**TASK**
Below this line is a set of entries; quote exactly the lines from the line that contains "1024x583 pixels. Task: Click" to the line that contains "Select the Holland lion crest at top left", both lines included.

**Stored data**
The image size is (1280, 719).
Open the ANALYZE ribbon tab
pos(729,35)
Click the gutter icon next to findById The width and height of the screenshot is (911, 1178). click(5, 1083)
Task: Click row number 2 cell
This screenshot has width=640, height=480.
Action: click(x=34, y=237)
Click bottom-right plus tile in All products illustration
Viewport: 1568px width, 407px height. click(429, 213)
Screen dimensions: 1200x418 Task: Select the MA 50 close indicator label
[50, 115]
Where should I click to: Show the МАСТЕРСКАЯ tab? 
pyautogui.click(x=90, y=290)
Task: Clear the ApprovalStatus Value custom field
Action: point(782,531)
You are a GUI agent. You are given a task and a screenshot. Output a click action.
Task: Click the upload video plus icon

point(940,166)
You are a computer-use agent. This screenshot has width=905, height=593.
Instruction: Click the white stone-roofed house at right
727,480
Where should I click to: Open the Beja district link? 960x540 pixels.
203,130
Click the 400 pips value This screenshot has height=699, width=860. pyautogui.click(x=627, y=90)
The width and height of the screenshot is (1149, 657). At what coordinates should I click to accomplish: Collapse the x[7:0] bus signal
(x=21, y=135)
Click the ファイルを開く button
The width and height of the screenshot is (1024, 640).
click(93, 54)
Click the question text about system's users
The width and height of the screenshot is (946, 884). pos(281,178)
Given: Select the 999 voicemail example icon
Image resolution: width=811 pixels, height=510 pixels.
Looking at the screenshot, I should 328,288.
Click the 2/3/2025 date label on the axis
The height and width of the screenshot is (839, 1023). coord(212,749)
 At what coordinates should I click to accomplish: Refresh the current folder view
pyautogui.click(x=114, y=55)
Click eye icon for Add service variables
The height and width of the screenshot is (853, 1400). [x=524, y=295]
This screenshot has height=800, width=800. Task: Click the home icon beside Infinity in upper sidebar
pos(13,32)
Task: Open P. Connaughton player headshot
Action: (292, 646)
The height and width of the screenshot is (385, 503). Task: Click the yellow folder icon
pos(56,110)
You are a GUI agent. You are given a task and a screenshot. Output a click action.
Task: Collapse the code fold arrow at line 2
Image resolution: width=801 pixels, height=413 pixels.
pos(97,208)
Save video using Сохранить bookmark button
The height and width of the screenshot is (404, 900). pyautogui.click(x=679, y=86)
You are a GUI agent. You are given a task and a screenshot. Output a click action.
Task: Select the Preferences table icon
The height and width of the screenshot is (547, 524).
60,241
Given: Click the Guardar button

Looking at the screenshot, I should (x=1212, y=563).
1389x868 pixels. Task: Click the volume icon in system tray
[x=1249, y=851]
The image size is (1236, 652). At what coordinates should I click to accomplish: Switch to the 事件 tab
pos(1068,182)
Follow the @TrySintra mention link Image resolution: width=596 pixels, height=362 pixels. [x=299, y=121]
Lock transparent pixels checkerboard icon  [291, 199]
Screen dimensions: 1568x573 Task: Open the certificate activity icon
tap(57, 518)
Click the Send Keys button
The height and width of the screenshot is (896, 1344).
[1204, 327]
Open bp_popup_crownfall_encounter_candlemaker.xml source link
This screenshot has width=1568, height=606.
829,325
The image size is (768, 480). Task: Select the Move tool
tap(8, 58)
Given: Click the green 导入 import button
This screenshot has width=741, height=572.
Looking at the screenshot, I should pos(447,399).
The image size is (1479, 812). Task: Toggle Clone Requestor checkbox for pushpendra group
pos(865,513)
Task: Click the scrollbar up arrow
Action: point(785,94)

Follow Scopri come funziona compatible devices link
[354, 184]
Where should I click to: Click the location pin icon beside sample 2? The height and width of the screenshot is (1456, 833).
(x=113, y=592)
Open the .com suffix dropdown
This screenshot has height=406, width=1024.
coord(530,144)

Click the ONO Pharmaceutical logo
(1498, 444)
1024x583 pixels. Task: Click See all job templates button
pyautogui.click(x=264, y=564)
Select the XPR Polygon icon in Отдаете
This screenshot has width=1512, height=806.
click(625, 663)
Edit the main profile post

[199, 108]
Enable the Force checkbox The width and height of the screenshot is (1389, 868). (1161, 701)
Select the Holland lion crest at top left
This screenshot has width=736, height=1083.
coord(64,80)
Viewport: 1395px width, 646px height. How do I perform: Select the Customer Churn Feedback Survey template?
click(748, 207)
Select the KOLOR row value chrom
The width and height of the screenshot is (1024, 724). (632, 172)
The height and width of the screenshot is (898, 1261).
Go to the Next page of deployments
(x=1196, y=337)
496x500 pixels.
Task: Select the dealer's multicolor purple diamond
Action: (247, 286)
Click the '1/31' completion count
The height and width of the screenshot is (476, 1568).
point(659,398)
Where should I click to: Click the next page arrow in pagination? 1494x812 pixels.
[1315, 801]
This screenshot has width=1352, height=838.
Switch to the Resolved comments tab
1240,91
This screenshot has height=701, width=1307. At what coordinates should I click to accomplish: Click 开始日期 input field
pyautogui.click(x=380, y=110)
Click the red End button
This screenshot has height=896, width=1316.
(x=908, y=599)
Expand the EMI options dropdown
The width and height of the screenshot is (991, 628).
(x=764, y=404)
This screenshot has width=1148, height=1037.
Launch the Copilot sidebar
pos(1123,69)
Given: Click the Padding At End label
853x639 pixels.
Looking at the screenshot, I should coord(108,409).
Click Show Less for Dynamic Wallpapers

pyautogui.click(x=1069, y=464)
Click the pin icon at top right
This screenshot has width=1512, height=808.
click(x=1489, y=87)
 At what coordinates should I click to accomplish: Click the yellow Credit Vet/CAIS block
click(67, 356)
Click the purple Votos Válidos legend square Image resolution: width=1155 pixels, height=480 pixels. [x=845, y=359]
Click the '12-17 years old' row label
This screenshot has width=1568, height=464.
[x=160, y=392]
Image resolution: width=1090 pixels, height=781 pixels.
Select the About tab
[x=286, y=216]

**RESULT FOR THIS TASK**
1024x583 pixels. Task: Click See all job templates button
pyautogui.click(x=264, y=564)
Select the XPR Polygon icon in Отдаете
This screenshot has width=1512, height=806.
click(625, 663)
Edit the main profile post

[199, 108]
Enable the Force checkbox The width and height of the screenshot is (1389, 868). (1161, 701)
Select the Holland lion crest at top left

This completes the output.